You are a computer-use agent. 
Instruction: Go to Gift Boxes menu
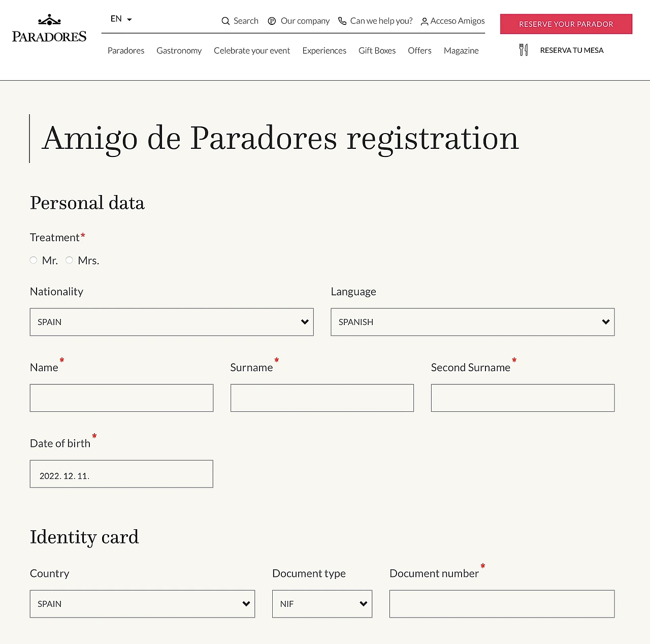click(377, 51)
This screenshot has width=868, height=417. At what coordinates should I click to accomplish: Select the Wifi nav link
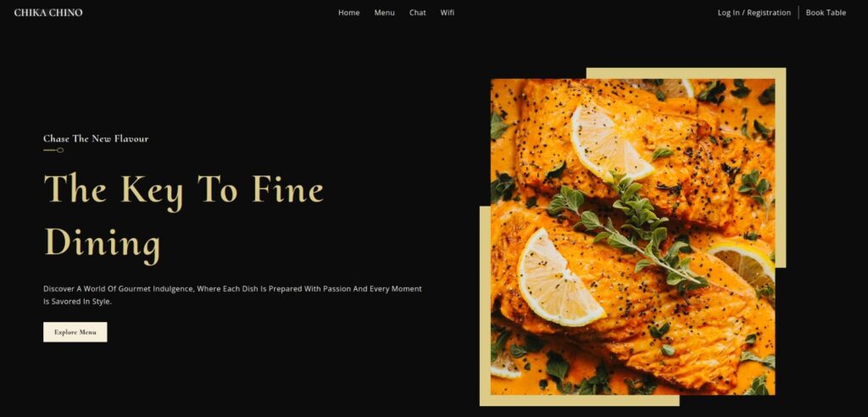tap(448, 13)
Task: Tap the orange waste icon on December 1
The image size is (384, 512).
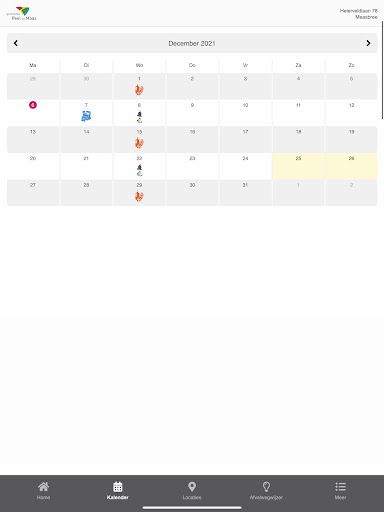Action: (x=139, y=90)

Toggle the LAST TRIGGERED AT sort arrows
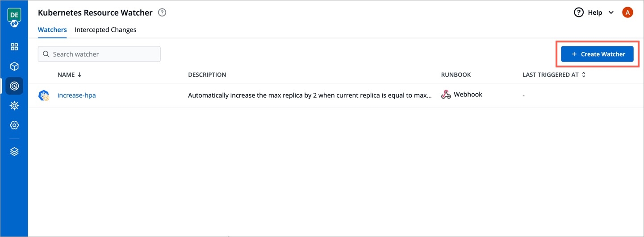tap(583, 75)
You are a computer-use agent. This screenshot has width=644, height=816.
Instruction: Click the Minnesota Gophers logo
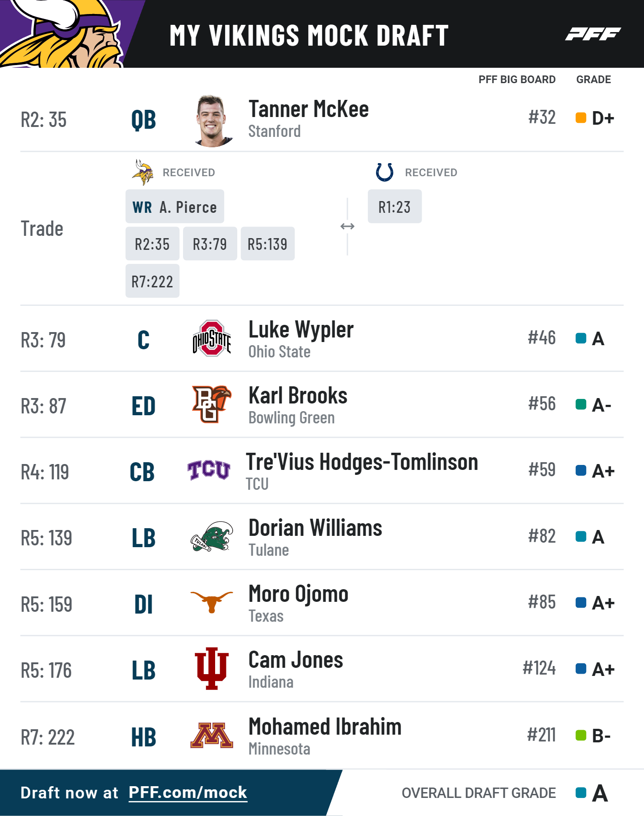[212, 736]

* * * * * * *

• Activity: From the line with "Instruction: Go to Gift Boxes menu" down to the end of the entries, retype each line exactly as written, but drop the pictures.

• Answer to the problem:
Instruction: Go to Gift Boxes menu
click(377, 51)
This screenshot has width=868, height=417. At what coordinates should I click to accomplish: Select the Wifi nav link
tap(448, 13)
Task: Tap the orange waste icon on December 1
The image size is (384, 512).
Action: (x=139, y=90)

Toggle the LAST TRIGGERED AT sort arrows
tap(583, 75)
You are a computer-use agent. This screenshot has width=644, height=816.
Instruction: Click the Minnesota Gophers logo
[212, 736]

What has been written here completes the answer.